(Collected data entries)
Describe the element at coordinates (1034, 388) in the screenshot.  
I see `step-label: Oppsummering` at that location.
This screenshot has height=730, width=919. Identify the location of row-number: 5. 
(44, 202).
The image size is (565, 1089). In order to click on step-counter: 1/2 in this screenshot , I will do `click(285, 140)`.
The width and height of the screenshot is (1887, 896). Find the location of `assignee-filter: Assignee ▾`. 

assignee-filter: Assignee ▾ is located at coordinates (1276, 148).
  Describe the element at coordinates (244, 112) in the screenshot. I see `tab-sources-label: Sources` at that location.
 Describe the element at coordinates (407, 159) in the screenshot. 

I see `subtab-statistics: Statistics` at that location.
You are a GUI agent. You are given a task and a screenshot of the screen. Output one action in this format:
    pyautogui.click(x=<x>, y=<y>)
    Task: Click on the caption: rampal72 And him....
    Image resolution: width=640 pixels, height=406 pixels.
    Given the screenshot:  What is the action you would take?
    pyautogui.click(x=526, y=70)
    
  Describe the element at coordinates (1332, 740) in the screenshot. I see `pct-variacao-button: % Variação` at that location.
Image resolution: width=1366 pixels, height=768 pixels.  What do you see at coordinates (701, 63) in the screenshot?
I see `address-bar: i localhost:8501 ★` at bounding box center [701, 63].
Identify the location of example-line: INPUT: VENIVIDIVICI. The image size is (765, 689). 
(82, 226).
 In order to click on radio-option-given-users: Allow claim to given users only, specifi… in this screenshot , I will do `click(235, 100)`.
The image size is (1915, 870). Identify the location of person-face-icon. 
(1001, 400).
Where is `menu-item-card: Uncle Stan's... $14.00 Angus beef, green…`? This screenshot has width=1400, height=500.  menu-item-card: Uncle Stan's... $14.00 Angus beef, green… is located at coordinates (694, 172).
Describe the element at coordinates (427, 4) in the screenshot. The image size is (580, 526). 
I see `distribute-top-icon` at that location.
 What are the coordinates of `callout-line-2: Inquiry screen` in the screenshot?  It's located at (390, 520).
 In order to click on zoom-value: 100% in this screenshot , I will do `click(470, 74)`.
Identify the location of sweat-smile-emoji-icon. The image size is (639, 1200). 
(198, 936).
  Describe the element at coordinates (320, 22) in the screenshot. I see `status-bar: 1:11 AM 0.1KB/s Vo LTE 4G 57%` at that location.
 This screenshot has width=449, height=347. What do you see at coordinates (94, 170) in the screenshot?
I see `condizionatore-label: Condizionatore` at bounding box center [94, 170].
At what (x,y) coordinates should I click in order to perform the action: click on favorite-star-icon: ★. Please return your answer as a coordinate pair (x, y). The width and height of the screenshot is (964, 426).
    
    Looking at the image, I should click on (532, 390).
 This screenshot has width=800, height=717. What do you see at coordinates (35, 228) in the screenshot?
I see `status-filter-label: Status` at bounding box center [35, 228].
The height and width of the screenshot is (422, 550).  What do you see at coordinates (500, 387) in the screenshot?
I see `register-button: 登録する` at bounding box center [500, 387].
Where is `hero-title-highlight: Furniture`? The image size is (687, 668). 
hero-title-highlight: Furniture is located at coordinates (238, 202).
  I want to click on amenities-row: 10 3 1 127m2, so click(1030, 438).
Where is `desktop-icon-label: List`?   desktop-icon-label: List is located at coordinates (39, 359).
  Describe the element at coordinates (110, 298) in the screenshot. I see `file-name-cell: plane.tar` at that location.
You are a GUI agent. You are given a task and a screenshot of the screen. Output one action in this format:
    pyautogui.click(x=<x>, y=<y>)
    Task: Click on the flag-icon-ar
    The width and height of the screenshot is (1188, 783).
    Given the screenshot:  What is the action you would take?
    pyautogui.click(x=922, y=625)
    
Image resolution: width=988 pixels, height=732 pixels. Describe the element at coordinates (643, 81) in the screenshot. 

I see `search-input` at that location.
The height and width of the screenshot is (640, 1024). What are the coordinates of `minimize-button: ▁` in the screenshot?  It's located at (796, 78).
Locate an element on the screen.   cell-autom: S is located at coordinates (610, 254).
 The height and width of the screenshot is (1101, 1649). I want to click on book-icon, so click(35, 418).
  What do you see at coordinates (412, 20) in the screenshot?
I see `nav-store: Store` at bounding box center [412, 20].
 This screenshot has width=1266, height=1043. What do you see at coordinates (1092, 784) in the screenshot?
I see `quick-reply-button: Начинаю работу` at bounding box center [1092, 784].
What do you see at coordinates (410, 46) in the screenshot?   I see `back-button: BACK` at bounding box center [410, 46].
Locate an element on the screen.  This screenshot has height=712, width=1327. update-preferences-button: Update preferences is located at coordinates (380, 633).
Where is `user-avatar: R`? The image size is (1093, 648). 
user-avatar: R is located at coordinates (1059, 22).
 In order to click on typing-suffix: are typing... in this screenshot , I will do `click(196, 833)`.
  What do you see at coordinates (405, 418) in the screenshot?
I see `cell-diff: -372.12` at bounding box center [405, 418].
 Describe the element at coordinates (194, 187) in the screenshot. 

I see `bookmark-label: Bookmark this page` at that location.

Aim of the exercise:
Rename "zoom-value" to "zoom-level" in the stretch from the line containing "In order to click on zoom-value: 100%" through the line containing "center [94, 170].", and give those lines again with nothing else changed.

Result of the task:
 In order to click on zoom-level: 100% in this screenshot , I will do `click(470, 74)`.
Identify the location of sweat-smile-emoji-icon. The image size is (639, 1200). 
(198, 936).
  Describe the element at coordinates (320, 22) in the screenshot. I see `status-bar: 1:11 AM 0.1KB/s Vo LTE 4G 57%` at that location.
 This screenshot has width=449, height=347. What do you see at coordinates (94, 170) in the screenshot?
I see `condizionatore-label: Condizionatore` at bounding box center [94, 170].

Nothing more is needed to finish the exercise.